El problema no se circunscribe a España. La Comisión Europea ha advertido en sus previsiones de verano de 2025 de los riesgos que enfrentan los países de la eurozona con mayor deuda acumulada, como Italia (137 % del PIB), Francia (111 %) o España (108 %). El Fondo Monetario Internacional, en su informe de primavera, señaló que la sostenibilidad fiscal en Europa depende de la capacidad de sus Estados miembros para implementar presupuestos creíbles y transparentes que reduzcan progresivamente los desequilibrios. En este contexto, la prórroga española envía una señal negativa a los mercados internacionales, aumentando la prima de riesgo y debilitando la posición negociadora del país en el seno de la Unión.
Además, la falta de unos presupuestos actualizados pone en riesgo la recepción de los desembolsos vinculados al Mecanismo de Recuperación y Resiliencia (MRR). España tiene comprometidos más de 70.000 millones de euros en transferencias directas y alrededor de 80.000 millones en préstamos en condiciones ventajosas. Sin embargo, estos fondos están condicionados al cumplimiento de hitos y objetivos concretos, muchos de ellos asociados a reformas estructurales y al alineamiento presupuestario con las prioridades europeas en transición energética, digitalización y cohesión social. La prórroga, al no reflejar estas prioridades, podría ralentizar o incluso comprometer parte de los desembolsos previstos, afectando al crecimiento potencial de la economía española.
El impacto social tampoco puede obviarse. Según Eurostat, España presenta una tasa de riesgo de pobreza o exclusión social del 26,5 %, una de las más altas de la Unión Europea. En este escenario, la congelación de transferencias sociales en un contexto inflacionario amplía la desigualdad y deteriora la cohesión social. Mientras otros países europeos como Alemania o Francia han aprobado presupuestos expansivos para 2025 con incrementos en gasto social del 4,5 % y 3,2 % respectivamente, España corre el riesgo de retroceder en materia de equidad al mantener congeladas sus cuentas en términos nominales.
En definitiva, la prórroga presupuestaria en España para 2025 no es un simple contratiempo político, sino un factor que agrava los desequilibrios fiscales, erosiona la eficacia del gasto público y debilita la credibilidad internacional del país. La inflación, la deuda elevada y la exigencia de disciplina fiscal por parte de Bruselas hacen que esta inacción sea especialmente costosa, tanto en términos económicos como sociales. La ausencia de un marco presupuestario actualizado limita la capacidad del Estado para redistribuir recursos, compromete la estabilidad financiera y reduce la competitividad de la economía en el medio plazo.

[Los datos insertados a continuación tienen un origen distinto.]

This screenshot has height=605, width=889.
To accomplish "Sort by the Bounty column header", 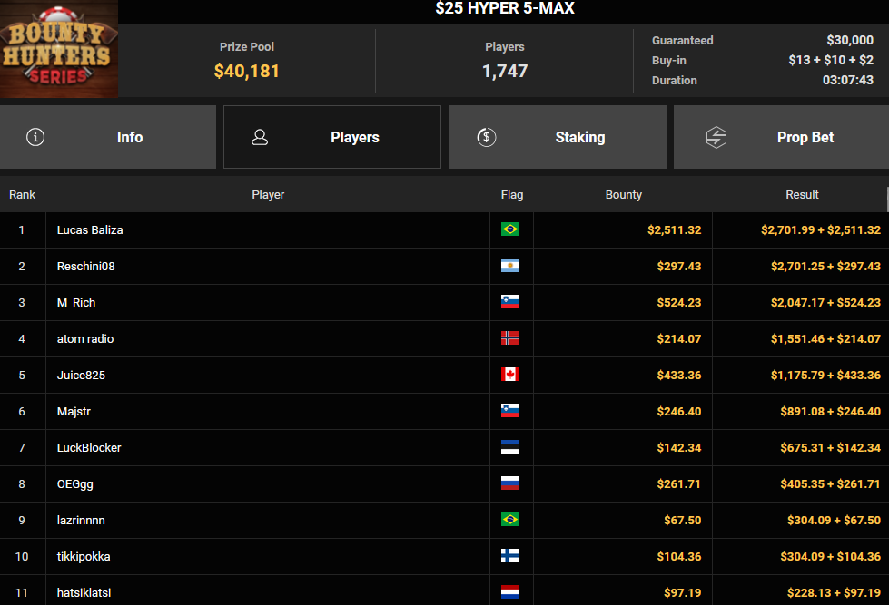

El coste de esta decisión, o más bien de esta falta de decisión, no se mide únicamente en cifras macroeconómicas. Cada euro perdido por el efecto de la inflación en partidas sociales se traduce en familias que ven reducida su capacidad de consumo, en jóvenes que encuentran mayores obstáculos para acceder a la educación superior y en pensionistas que deben ajustar su nivel de vida a precios crecientes. A nivel internacional, cada punto de desconfianza añadido por parte de los mercados se refleja en más millones destinados al pago de intereses de la deuda en lugar de a inversiones productivas. España, en suma, no puede permitirse el lujo de seguir gobernando con presupuestos prorrogados en un contexto que exige previsión, responsabilidad y visión estratégica.